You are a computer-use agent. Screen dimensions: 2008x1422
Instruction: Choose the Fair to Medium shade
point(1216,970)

...

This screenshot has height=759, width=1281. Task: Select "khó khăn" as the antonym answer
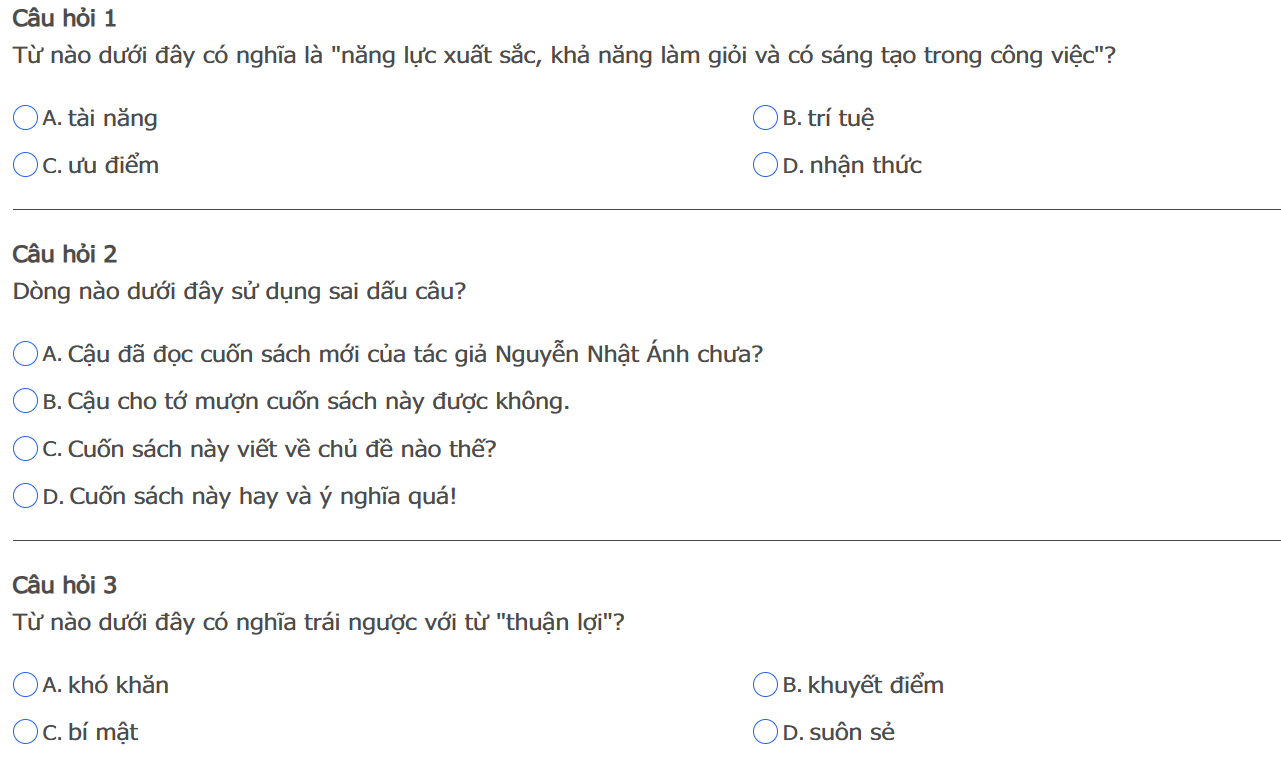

--

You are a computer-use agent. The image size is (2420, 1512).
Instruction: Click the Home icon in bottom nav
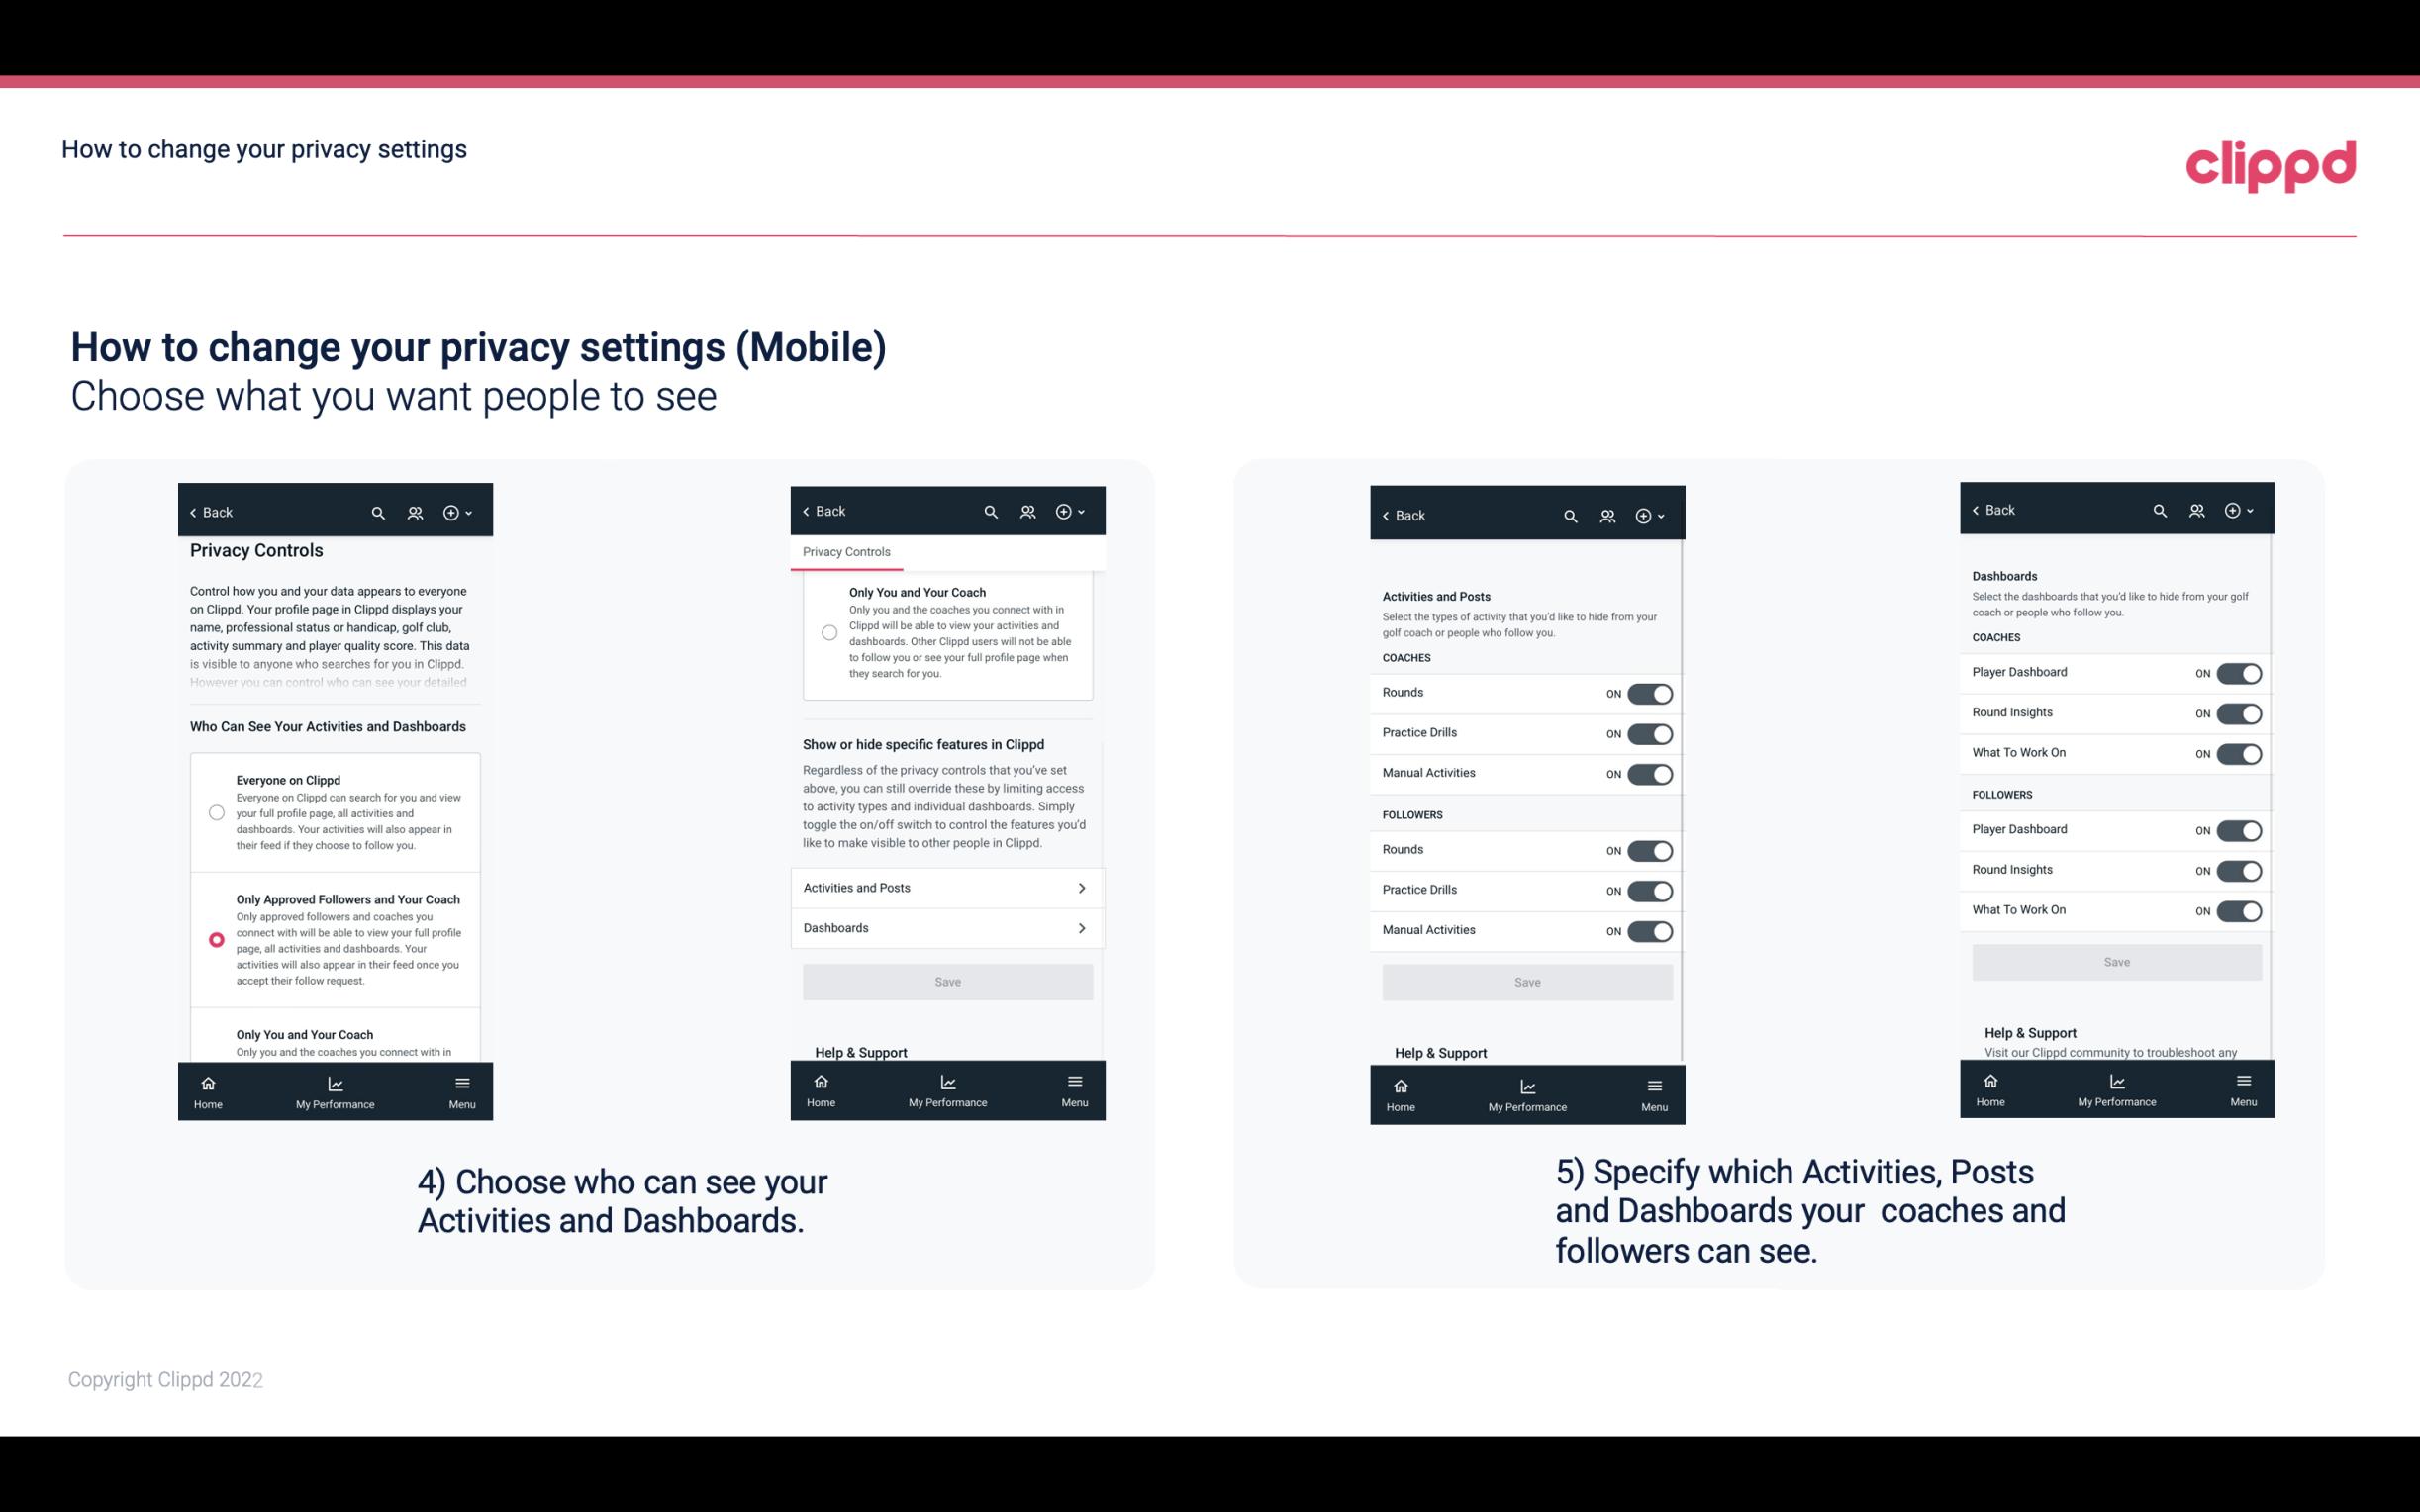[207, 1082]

## Your objective:
Rescale the records that start at the line containing "You are a computer-use agent. The" and end after the line containing "[207, 1082]". Give those lines again with the requests included, and multiply every coordinate in the answers by 2.4, rounding to whole numbers with halves going up. Leave the pictures out and return only these lines.

## Solution for this problem:
You are a computer-use agent. The image size is (2420, 1512).
Instruction: Click the Home icon in bottom nav
[497, 2597]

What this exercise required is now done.